Material provided:
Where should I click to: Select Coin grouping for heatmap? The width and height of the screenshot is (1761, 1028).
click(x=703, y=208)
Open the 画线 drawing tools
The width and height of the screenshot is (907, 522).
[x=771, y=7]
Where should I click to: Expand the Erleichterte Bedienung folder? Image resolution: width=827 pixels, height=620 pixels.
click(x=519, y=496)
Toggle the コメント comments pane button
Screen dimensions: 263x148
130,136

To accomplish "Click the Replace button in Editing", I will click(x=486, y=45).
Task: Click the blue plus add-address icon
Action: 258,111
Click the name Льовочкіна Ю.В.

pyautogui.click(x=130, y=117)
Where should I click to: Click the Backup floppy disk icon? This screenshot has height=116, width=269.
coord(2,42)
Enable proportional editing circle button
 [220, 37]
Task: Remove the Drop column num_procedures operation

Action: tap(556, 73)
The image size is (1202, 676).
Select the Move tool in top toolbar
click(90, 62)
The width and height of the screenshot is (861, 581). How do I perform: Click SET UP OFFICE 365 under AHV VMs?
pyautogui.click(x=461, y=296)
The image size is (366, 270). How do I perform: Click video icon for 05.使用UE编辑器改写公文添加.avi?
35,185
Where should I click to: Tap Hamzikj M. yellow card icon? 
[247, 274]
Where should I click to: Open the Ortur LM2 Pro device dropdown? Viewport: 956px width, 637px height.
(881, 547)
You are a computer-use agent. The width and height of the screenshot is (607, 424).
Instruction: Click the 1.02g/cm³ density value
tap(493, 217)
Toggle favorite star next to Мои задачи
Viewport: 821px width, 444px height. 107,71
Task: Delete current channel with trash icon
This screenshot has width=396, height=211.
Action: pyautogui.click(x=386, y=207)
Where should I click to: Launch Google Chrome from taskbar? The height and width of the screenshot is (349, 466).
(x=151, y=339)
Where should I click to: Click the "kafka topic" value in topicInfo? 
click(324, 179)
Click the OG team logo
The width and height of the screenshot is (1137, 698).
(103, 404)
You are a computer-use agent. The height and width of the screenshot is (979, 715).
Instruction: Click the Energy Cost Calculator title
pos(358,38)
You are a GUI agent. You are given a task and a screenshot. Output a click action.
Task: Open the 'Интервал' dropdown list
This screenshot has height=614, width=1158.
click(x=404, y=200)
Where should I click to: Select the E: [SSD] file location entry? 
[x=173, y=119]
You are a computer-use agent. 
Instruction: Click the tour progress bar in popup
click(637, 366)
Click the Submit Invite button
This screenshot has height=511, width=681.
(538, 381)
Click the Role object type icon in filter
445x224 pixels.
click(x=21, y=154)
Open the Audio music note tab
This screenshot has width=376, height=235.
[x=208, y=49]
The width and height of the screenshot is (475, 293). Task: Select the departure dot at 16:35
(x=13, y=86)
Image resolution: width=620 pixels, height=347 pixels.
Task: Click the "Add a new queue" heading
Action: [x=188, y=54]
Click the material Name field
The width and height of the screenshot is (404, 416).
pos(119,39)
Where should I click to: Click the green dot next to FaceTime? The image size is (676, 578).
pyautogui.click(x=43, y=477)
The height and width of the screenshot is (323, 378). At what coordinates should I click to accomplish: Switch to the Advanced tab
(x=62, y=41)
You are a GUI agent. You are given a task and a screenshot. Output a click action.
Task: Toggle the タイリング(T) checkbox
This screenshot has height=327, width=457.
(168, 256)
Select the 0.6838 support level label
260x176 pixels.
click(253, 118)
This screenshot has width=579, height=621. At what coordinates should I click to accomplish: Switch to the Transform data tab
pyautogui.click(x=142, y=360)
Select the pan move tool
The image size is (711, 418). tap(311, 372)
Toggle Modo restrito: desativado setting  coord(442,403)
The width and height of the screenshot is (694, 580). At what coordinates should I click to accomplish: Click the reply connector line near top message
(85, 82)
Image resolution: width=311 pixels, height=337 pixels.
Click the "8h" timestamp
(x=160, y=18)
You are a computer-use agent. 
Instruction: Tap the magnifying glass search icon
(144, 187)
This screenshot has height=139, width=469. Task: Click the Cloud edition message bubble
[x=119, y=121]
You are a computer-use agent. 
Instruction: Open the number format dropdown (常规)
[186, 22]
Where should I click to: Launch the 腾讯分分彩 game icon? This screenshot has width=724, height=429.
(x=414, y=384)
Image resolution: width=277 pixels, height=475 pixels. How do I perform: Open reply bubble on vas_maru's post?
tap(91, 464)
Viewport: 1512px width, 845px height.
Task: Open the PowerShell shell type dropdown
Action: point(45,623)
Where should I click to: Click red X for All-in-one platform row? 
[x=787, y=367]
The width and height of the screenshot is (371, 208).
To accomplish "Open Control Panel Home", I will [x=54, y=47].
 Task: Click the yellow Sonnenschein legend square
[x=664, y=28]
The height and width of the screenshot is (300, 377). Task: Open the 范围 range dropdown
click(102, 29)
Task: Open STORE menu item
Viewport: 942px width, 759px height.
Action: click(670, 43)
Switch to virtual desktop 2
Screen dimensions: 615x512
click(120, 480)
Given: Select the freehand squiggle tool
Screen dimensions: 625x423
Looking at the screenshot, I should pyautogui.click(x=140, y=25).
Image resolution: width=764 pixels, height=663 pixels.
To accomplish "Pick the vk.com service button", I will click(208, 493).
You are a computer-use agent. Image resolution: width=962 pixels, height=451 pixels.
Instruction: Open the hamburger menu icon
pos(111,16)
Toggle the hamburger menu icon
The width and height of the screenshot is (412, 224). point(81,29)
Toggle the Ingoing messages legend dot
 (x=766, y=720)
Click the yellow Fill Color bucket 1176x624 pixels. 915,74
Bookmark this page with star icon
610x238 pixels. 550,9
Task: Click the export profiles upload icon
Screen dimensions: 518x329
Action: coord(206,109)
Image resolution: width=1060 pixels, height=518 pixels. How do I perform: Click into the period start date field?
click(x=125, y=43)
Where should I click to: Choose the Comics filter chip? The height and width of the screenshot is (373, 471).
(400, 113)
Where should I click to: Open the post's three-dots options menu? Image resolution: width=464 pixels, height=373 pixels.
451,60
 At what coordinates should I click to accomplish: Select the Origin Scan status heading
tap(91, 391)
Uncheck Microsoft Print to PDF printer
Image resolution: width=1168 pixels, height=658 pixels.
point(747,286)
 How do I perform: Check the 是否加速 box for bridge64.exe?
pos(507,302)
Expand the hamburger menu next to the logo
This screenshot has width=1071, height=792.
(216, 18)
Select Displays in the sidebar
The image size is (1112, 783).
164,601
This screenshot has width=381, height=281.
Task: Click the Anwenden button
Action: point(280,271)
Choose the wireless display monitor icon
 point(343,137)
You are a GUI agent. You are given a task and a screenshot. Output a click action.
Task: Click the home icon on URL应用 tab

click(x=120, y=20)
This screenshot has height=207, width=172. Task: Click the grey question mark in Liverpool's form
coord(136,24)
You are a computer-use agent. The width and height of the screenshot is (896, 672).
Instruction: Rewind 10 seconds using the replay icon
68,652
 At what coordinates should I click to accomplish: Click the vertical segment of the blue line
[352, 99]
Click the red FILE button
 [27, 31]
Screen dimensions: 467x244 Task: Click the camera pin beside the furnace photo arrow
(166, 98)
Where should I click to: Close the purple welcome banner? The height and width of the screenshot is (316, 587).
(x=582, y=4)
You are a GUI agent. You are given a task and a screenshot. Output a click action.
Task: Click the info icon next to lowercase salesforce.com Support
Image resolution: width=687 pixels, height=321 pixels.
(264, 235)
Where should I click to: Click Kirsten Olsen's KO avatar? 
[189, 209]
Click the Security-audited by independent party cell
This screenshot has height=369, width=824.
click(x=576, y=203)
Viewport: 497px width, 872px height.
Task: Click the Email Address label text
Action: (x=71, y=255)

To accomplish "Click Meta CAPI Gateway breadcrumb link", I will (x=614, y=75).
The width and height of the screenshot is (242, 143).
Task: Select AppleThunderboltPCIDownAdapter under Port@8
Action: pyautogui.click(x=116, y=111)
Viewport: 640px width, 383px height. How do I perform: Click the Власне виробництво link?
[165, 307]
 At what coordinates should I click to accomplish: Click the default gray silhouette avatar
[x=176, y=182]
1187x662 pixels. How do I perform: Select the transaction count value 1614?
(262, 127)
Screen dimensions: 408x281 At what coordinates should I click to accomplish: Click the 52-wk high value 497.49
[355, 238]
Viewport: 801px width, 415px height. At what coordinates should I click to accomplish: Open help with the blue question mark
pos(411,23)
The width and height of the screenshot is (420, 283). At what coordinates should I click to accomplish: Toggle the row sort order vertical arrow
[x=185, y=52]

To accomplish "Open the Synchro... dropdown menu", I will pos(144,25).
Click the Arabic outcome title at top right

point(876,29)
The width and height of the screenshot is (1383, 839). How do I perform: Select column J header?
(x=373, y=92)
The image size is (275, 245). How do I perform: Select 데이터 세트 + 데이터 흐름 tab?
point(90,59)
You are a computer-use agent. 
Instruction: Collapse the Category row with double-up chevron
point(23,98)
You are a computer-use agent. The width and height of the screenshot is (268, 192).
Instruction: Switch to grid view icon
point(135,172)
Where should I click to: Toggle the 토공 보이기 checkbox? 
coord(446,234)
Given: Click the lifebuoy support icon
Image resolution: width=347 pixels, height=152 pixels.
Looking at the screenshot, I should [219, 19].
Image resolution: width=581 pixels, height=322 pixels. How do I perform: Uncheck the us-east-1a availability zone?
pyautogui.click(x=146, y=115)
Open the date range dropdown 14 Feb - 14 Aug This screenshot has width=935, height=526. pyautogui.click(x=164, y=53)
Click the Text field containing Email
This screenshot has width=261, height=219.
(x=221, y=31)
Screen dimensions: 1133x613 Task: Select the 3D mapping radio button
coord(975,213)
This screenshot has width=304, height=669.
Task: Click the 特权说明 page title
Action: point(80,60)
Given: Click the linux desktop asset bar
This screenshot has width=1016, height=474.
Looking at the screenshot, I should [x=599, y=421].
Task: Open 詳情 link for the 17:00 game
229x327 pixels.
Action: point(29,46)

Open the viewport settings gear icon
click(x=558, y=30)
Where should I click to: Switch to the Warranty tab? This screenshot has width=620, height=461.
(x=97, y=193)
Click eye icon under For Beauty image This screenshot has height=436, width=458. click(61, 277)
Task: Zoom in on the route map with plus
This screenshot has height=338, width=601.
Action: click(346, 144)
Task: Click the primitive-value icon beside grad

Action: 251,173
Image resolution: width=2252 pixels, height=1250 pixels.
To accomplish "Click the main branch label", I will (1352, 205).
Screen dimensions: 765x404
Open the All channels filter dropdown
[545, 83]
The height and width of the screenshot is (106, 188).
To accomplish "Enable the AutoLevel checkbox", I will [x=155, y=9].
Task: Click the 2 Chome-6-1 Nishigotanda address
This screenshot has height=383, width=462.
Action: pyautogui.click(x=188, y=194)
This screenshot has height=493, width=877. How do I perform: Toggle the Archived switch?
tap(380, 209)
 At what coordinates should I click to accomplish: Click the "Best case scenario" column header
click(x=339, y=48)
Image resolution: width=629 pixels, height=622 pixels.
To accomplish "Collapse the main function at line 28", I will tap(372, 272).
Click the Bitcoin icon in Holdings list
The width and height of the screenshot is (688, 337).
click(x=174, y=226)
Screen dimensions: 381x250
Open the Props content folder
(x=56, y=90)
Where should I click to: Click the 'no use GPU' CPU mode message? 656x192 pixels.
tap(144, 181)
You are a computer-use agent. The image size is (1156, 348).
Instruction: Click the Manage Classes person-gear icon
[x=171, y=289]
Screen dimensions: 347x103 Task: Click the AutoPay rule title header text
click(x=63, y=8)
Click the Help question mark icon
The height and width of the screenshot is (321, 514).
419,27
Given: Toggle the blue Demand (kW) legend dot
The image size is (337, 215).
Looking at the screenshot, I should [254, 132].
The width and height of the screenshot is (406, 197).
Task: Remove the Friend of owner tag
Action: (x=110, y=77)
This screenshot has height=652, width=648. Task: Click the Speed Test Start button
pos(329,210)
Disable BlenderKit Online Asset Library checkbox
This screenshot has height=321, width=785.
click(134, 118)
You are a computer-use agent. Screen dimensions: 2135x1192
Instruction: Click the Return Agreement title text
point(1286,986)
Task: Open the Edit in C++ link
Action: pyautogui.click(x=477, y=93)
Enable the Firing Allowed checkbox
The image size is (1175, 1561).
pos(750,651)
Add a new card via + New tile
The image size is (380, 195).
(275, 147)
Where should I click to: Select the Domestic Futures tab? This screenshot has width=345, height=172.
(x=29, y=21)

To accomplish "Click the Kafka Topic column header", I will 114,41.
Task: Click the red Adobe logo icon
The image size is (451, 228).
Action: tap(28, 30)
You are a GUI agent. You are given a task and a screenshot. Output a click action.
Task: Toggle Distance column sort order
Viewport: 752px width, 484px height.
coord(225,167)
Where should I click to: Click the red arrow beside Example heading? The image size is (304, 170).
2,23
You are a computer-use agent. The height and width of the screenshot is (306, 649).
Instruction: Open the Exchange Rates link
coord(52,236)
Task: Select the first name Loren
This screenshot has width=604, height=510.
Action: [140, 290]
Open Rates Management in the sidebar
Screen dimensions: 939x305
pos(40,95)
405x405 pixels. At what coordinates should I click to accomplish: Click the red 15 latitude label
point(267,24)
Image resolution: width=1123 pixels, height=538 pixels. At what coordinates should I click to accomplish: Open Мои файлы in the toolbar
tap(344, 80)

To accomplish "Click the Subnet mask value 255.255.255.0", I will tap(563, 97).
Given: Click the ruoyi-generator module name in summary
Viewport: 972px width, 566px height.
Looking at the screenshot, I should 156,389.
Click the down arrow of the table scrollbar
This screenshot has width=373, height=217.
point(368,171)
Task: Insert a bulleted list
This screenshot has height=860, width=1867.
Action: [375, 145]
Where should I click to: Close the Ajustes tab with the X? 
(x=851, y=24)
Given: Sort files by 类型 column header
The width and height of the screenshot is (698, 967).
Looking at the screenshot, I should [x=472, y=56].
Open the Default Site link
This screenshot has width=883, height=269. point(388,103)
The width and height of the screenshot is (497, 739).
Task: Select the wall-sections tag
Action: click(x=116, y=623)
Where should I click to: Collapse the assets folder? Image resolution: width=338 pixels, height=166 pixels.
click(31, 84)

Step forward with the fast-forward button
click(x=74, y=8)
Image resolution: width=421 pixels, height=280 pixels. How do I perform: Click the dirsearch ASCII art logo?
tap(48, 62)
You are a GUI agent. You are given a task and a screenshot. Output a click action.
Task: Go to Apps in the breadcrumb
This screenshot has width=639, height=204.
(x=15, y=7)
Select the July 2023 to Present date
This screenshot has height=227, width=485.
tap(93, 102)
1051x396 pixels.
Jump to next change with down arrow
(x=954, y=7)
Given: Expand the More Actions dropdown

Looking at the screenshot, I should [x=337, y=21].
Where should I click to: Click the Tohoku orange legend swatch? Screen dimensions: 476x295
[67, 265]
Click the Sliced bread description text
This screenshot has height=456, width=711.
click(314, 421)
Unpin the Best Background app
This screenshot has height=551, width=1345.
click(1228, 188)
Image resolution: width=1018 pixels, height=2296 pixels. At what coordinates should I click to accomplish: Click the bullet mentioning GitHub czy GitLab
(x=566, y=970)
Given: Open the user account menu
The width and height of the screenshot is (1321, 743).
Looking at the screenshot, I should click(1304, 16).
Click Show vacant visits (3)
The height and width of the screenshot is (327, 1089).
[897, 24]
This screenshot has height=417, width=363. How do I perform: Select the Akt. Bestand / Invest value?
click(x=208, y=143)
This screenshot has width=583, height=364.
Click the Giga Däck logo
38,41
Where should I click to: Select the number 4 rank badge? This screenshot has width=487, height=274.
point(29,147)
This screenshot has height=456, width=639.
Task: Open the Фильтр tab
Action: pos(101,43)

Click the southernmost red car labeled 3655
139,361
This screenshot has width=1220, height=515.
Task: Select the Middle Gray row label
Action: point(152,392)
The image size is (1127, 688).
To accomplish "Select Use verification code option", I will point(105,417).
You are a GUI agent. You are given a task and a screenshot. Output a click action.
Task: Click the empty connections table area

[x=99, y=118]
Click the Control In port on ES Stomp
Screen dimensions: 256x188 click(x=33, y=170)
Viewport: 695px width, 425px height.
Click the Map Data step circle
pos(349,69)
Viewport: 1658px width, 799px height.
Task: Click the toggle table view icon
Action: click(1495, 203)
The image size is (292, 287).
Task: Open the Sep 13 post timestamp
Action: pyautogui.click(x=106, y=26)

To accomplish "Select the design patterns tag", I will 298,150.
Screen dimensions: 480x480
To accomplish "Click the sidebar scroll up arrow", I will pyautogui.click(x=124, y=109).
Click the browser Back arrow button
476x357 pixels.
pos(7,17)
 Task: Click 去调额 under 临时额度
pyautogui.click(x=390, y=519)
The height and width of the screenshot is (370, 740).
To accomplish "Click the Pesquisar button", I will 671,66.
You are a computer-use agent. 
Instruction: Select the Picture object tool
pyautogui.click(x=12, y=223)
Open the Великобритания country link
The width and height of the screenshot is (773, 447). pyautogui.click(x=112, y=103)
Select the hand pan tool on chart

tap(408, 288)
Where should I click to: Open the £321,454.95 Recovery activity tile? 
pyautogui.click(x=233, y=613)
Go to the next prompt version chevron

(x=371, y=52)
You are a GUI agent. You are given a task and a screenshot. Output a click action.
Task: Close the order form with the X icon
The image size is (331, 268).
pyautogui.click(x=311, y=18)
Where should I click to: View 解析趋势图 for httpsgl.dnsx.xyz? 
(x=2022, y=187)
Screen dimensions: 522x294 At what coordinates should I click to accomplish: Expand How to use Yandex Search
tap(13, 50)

Work order: What is needed is an exact copy of the lines from the one containing "Where should I click to: View" through the last line of the records, and nothing else.

Solution to this exercise:
Where should I click to: View 解析趋势图 for httpsgl.dnsx.xyz? 
(x=2022, y=187)
Screen dimensions: 522x294 At what coordinates should I click to accomplish: Expand How to use Yandex Search
tap(13, 50)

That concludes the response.